Bindal’s menu specializes in vegan versions of burgers, samosas, bowls and burritos. She contributes to local causes through her cooking, helping to feed the hungry by donating meals or more recently helping to stock the Calgary Community Fridge, a local effort collecting healthy food for those in need.

“I feel it’s my duty as a business to give back. When you have a business and you can, give back. Calgary people are nice; they always give back.”

The current pandemic has also been a challenge but Bindal says it’s given her an opportunity.

“My usual lunch rush was gone, but that’s okay. I sat with my family and saw how other businesses were affected. I don’t look at the pandemic as a bad thing. I counted my blessings and in retrospect, I slowed down, which is okay. I just went through my goals and reinvented them and I now spend more time with my customers. I missed them so much. Let’s find something good in it. I’m going to be stronger and more resilient.”
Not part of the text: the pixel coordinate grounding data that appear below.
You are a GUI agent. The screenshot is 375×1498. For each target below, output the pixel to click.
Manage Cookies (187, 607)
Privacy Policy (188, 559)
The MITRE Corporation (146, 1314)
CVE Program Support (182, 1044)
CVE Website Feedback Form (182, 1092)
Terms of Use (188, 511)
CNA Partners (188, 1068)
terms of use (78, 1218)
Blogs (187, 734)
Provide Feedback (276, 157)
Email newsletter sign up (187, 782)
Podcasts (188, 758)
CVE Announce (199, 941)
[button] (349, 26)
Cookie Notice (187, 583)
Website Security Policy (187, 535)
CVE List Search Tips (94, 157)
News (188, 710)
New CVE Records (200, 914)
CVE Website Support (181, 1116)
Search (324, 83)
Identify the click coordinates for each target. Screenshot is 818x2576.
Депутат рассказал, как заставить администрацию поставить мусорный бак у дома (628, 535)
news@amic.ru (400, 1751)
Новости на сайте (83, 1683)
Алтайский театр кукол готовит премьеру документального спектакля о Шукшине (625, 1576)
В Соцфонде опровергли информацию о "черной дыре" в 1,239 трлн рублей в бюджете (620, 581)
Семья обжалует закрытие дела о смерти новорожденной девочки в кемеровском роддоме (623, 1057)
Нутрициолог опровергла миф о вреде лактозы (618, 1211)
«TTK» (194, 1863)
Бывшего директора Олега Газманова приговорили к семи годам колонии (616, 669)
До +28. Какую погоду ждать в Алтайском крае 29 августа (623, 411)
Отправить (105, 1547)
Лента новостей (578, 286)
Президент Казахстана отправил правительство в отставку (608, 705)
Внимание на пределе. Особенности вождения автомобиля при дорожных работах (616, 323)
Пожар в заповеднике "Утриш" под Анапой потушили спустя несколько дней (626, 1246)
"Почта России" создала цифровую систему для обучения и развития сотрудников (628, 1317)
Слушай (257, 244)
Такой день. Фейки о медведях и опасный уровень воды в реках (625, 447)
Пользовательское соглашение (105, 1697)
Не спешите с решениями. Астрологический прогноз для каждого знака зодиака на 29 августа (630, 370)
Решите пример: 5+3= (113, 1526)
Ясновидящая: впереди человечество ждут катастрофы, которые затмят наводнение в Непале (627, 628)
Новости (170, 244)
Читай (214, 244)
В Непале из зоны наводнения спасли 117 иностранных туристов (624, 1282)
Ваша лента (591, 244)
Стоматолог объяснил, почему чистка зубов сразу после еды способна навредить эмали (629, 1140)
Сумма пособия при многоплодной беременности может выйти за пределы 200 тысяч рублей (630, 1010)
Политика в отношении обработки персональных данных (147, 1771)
As a former business owner herself, City of Calgary Business and Local Economy Leader Sonya Sharp encourages Calgarians to share their support of female entrepreneurs. “International Women’s Day to me is always a great day to celebrate not only my peers, my friends, but every woman who has broken a barrier. So when I see March 8 approaching, I get excited to hear people’s stories,” said Sonya Sharp, Leader of the Business and Local Economy team. Her group’s focus is equipping businesses with resources and information to strengthen their resilience and streamlining services and processes to attract and support business opportunities.

As citizens, we all have a role to play in helping locally-owned and operated stores and services.

“I think it’s important for The City of Calgary to support all businesses but I also think it’s important for customers. If you have a favourite local woman entrepreneur or company you want to support, write about them on Google and give them a good review, tag them on social media and really show that you’re not just supporting business in general but women entrepreneurs. Through all of that support it really shows that people are coming together.”

Finding your voice is important, says Sharp. “My message this year to women entrepreneurs and women in general is to speak up. Your voice needs to be heard. You’re as valuable as any others in that corporation or wherever you work as a business owner. Support each other. Women have a big network. I think what’s important is that behind every woman they say is a village of a thousand so I’m already really excited to hear success stories of women entrepreneurs.”

Bindal says she is often asked for advice by women who want to open their own business. “Don’t just open a business because you want to open a business. You need to research, business plan, marketing plan, and have some equity on the side but make sure your family supports you. Take some time to yourself because competition is intense you need to stay on top of your game all the time.”